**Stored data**
● ● ● ●
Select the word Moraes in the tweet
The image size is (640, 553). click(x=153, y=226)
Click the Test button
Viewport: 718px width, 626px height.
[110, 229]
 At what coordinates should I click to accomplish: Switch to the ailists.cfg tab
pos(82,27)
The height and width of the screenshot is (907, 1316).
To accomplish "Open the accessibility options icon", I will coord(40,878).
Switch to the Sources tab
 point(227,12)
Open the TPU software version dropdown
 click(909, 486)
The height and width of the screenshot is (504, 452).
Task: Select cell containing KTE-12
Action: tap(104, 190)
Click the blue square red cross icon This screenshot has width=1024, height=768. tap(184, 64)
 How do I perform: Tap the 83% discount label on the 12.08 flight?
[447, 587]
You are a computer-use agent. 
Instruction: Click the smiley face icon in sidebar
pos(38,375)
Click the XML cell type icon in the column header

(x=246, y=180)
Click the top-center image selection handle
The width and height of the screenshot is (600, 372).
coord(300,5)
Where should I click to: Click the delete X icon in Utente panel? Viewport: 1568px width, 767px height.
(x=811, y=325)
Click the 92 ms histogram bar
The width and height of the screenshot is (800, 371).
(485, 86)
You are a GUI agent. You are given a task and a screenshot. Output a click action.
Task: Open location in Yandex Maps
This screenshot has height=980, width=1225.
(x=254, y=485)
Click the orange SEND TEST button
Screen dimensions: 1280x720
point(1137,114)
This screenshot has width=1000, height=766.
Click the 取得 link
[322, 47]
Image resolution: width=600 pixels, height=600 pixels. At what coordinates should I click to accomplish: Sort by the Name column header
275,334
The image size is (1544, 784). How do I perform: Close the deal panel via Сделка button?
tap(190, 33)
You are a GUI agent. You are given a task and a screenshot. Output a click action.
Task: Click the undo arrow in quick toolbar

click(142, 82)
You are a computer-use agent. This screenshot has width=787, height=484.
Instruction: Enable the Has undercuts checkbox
● ● ● ●
**WHAT IS REQUIRED**
The records above must be retyped in full, exactly as written.

**ANSWER SECTION**
Select the word Moraes in the tweet
The image size is (640, 553). click(x=153, y=226)
Click the Test button
Viewport: 718px width, 626px height.
[110, 229]
 At what coordinates should I click to accomplish: Switch to the ailists.cfg tab
pos(82,27)
The height and width of the screenshot is (907, 1316).
To accomplish "Open the accessibility options icon", I will coord(40,878).
Switch to the Sources tab
 point(227,12)
Open the TPU software version dropdown
 click(909, 486)
The height and width of the screenshot is (504, 452).
Task: Select cell containing KTE-12
Action: tap(104, 190)
Click the blue square red cross icon This screenshot has width=1024, height=768. tap(184, 64)
 How do I perform: Tap the 83% discount label on the 12.08 flight?
[447, 587]
You are a computer-use agent. 
Instruction: Click the smiley face icon in sidebar
pos(38,375)
Click the XML cell type icon in the column header

(x=246, y=180)
Click the top-center image selection handle
The width and height of the screenshot is (600, 372).
coord(300,5)
Where should I click to: Click the delete X icon in Utente panel? Viewport: 1568px width, 767px height.
(x=811, y=325)
Click the 92 ms histogram bar
The width and height of the screenshot is (800, 371).
(485, 86)
You are a GUI agent. You are given a task and a screenshot. Output a click action.
Task: Open location in Yandex Maps
This screenshot has height=980, width=1225.
(x=254, y=485)
Click the orange SEND TEST button
Screen dimensions: 1280x720
point(1137,114)
This screenshot has width=1000, height=766.
Click the 取得 link
[322, 47]
Image resolution: width=600 pixels, height=600 pixels. At what coordinates should I click to accomplish: Sort by the Name column header
275,334
The image size is (1544, 784). How do I perform: Close the deal panel via Сделка button?
tap(190, 33)
You are a GUI agent. You are given a task and a screenshot. Output a click action.
Task: Click the undo arrow in quick toolbar

click(142, 82)
You are a computer-use agent. This screenshot has width=787, height=484.
Instruction: Enable the Has undercuts checkbox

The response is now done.